Beitrag zur Beurteilung der Lehren Machs

Nachwort Artur R. Boelderl

{1} »Aller seelische Wagemut«, so schreibt Musil im ersten Anlauf zum Profil eines Programms vom Dezember 1911, »liegt heute in den exakten Wissenschaften. Nicht von Goethe, Hebbel, Hölderlin werden wir lernen, sondern von Mach, Lorentz, Einstein, Minkowski, von Couturat, Russel [sic], Peano …« (Heft 15, S. 37) Die mit dieser Maxime umrissene (natur-)wissenschaftliche Grundlage seines literarischen Programms verdankt sich maßgeblich Musils zeitgleich mit der Arbeit an seinem Debüt als Romanautor betriebenen Studien. Diese waren in den Jahren nach Erlangung des Ingenieurstitels im Fach Maschinenbau an der Technischen Hochschule Brünn und dem anschließenden einjährigen Militärdienst zunächst vorwiegend praktisch-technischer Art: Musil war zu der Zeit wissenschaftlicher Assistent an der Technischen Hochschule Stuttgart. Erst ab November 1903, als er sich als Doktorand an der Universität Berlin einschrieb, wurden sie zunehmend theoretisch: Das Studium der Philosophie und Psychologie schloss Musil mit der im Januar 1908 vorgelegten, gegenüber der ursprünglichen Version vom Juni 1907 auf Veranlassung des Referenten Carl Stumpf umgearbeiteten zweiten Fassung der Dissertation (die Stumpf mit Zustimmung des Koreferenten Alois Riehl als laudabile bewertete) sowie der mit dem erfolgreichen Rigorosum vom Februar verbundenen Promotion zum Dr. phil. im März 1908 und der Gesamtbeurteilung cum laude ab.

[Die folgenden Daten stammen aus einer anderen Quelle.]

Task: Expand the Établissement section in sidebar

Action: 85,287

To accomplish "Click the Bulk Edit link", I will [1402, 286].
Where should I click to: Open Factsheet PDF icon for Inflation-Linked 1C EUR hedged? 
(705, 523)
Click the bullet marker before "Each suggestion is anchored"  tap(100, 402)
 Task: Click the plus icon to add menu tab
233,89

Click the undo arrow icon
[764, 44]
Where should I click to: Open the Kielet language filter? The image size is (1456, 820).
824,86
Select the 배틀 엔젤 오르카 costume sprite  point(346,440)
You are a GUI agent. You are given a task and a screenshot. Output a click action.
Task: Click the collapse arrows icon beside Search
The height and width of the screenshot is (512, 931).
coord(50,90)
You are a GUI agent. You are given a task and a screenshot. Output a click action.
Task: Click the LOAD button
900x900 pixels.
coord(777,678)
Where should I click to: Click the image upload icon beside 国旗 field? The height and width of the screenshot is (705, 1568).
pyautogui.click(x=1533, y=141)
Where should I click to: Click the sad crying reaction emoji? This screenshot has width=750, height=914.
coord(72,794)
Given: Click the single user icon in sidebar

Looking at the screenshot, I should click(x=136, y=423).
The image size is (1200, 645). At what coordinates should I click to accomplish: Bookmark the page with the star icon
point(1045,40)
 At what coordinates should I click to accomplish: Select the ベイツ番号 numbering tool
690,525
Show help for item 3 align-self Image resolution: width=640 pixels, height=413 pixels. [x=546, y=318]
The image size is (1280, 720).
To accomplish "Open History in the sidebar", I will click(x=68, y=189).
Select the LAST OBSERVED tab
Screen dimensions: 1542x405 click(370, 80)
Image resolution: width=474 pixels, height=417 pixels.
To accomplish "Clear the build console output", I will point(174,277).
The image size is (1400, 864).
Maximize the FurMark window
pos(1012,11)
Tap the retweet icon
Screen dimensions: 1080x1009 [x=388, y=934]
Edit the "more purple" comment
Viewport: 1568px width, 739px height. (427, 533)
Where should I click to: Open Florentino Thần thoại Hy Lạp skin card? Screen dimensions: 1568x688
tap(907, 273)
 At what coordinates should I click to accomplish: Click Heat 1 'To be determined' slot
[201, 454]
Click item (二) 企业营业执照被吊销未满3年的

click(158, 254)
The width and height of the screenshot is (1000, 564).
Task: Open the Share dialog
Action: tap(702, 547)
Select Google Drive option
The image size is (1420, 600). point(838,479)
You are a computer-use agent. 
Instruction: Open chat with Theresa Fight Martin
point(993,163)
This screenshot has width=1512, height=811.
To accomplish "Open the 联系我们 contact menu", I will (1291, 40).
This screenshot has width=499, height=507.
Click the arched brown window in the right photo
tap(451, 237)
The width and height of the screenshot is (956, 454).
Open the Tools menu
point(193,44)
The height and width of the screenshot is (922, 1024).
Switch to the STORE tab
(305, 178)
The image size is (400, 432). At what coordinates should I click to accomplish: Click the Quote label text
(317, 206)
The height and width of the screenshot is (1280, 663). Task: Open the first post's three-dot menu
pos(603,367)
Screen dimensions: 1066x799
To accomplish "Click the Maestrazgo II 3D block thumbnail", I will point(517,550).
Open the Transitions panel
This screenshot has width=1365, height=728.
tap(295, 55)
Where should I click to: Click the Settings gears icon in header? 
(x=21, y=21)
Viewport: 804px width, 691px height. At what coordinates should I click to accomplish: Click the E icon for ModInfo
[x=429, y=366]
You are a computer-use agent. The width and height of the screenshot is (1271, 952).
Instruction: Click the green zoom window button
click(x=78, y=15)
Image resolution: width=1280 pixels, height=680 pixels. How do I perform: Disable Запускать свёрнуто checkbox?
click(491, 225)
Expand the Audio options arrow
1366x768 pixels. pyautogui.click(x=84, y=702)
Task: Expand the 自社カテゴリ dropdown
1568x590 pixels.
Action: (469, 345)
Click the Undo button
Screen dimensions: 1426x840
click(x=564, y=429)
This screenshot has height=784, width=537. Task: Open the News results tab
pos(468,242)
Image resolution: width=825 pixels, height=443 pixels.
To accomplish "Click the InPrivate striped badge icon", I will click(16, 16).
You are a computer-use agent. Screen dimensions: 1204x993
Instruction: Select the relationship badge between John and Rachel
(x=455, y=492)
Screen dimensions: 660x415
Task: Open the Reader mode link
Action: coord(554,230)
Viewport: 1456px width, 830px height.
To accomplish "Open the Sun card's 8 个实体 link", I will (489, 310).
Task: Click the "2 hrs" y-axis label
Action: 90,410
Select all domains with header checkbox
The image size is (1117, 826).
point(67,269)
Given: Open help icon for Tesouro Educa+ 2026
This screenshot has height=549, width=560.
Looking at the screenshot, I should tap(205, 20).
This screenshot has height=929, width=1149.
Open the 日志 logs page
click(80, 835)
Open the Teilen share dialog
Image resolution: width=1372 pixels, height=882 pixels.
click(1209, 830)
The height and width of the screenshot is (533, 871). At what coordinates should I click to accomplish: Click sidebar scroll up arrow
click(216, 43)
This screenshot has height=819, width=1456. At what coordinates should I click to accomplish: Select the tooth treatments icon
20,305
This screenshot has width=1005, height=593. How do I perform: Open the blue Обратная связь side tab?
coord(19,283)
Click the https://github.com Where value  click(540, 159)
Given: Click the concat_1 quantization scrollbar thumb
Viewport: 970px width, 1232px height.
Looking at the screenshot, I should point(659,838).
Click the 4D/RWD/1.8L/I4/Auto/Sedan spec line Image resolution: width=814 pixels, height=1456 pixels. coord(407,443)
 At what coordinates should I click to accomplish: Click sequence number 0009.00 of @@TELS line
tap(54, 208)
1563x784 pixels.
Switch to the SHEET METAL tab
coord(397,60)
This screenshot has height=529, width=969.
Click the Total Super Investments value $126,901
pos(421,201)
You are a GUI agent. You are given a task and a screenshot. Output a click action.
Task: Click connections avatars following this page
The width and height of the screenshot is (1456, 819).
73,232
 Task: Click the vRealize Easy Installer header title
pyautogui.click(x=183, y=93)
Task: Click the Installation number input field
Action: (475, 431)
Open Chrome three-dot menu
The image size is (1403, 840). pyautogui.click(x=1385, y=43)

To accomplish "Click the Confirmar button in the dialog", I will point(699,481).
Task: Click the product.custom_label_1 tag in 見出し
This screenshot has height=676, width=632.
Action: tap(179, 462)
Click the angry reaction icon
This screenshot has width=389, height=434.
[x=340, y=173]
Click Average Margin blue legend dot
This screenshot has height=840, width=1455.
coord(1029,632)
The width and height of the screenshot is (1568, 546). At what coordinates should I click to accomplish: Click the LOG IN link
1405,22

{2} Freilich erwächst das literarische Programm Musils nicht unmittelbar aus seiner Dissertation; auch kann jenes nicht als die literarische Umsetzung oder gar Anwendung der darin formulierten Kritik an der erkenntnistheoretischen Position Ernst Machs gesehen werden. Dennoch ist die Nähe zwischen der literarischen Erstveröffentlichung des Autors Musil und dessen (in Buchlänge einziger) wissenschaftlicher Publikation nicht nur zeitlich und zufällig: Acht Monate nach der Veröffentlichung des Törleß im Oktober 1906 reicht Musil die erste Fassung der Dissertation ein, die als verloren gilt, die approbierte zweite Fassung erscheint noch im Promotionsjahr 1908 beim Berliner Dissertationenverlag Carl Arnold. Die Forschung hat die vielfältigen direkten wie indirekten Verbindungslinien zwischen diesen beiden Debüts aufgezeigt, die einen doppelten Anfang der publizistischen Laufbahn dieses Autors markieren, insofern sie auch nach der mit seiner Ablehnung einer Assistenz- bzw. Habilitationsstelle bei Alexius Meinong in Graz um die Jahreswende 1908/09 und der damit getroffenen Entscheidung für eine Existenz als Schriftsteller fortwirken. Die philosophische Problematik, mit der sich Musil in seiner Dissertation beschäftigt, und das literarische Programm, das er gleichzeitig konzipiert, sind im selben interdiskursiven Umfeld angesiedelt. In Ansätzen zeichnen sich die Konturen dieses Programms schon im Erstlingsroman ab, hatte Musil sich doch seit 1902 mit dem ab 1895 in Wien lehrenden, weit über akademische Kreise hinaus wirkenden Physiker und zu seiner Zeit prominentesten Vertreter des Empiriokritizismus Mach befasst, zunächst mit dessen Populär-wissenschaftlichen Vorlesungen. Am dort wie auch in Machs Hauptwerk Analyse der Empfindungen behaupteten psychophysischen Parallelismus – der Annahme, dass jedem physischen Element ein psychisches entspreche bzw. dass Eigenschaften für sich genommen weder physisch noch psychisch, weder objektiv noch subjektiv seien – arbeitet sich bereits der Törleß ab, was sich auch jenseits deutlicher inhaltlicher Bezüge in teils wortwörtlichen Aufnahmen von Formulierungen Machs niederschlägt, etwa in der Eingangsszene, wo von den „parallele[n] Eisensträngen“ und „zwei Reihen Akazienbäumen“ (S. 11) die Rede ist.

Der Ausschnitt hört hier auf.